After three years, multi-platinum rapper Yo Gotti released his highly-anticipated 10th studio album Untrapped last week and says it has changed his entire philosophy.

"In the beginning, it was going to be called 'Trapped,' and then a couple weeks ago I decided to change it to 'Untrapped,'" Yo Gotti, born Mario Sentell Giden Mims, told Cheddar. "I feel like one day I woke up and actually 'woke up' to seeing things different," he continued.

Since the beginning of the year, he has begun to demonstrate that philosophy by getting out of his recording contract and becoming the owner of his masters.

Many artists do not have ownership of their master recordings, a plight that hit fever pitch last year when pop star Taylor Swift set the summer on fire by calling out talent manager Scooter Braun after he acquired Scott Borchetta's Big Machine Label Group and the rights to her first six albums.

"I think it is difficult to get your masters from the major record companies because I don't feel like they really need the money to sell it to you in the first place," Yo Gotti said.
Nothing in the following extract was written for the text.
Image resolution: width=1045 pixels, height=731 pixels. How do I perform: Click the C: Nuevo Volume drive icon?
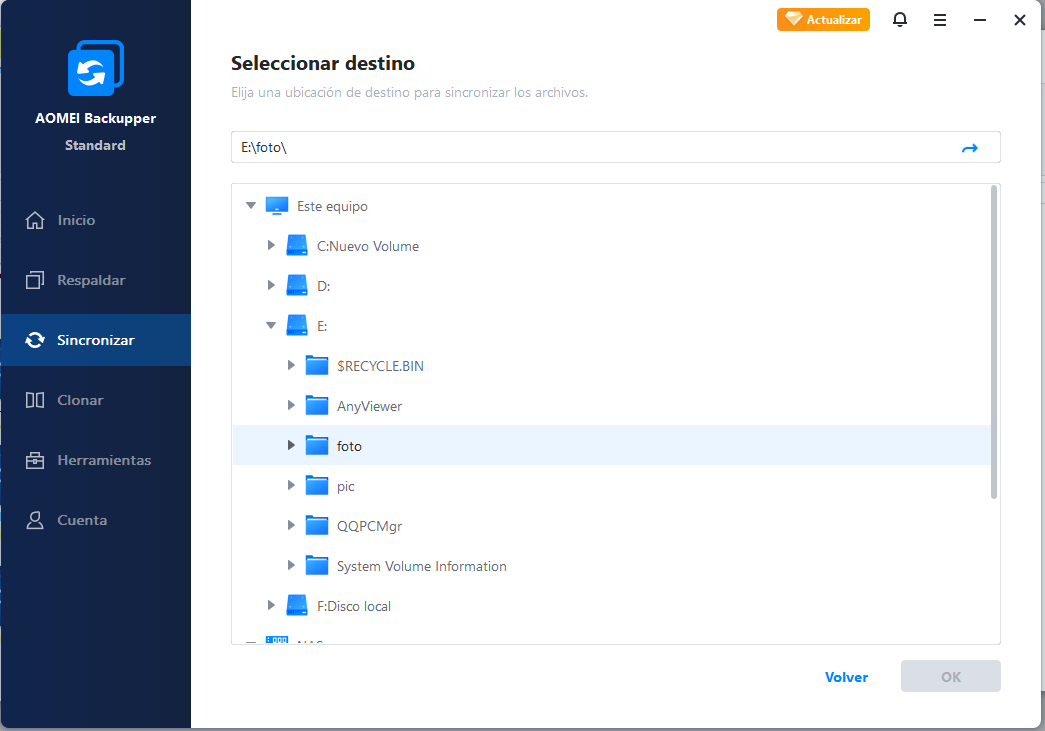pyautogui.click(x=297, y=246)
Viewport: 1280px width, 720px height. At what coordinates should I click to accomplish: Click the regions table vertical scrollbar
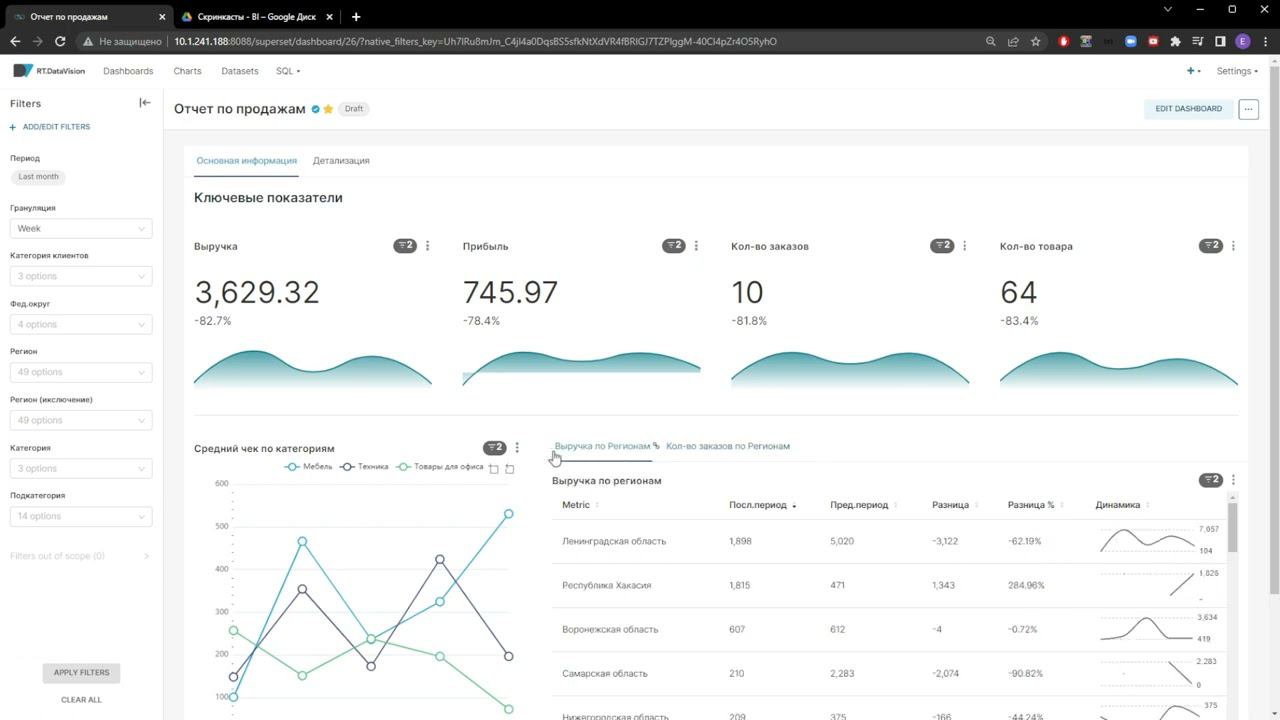1233,527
Streaming has changed the landscape of how artists share their music. H. O. E. (Heaven On Earth) from the rapper's album has already garnered over a million streams on Spotify and he says streaming changed the way he markets his music.

"I just think the whole Internet process is hitting a button and it [instantly] being worldwide. I come from an era where we used to sell CDs, physically, out of the trunk of our cars, so we had to go from city to city to break into other markets," the rapper said.

With his 'untrapped' philosophy, the artist explained that he tried to bring a new sound to his music and added motivational messaging in the album to uplift listeners. "I tried to make the music bigger and elevated by using samples," he said. "The messaging in the different songs are real messages mixed into it to capture the soul."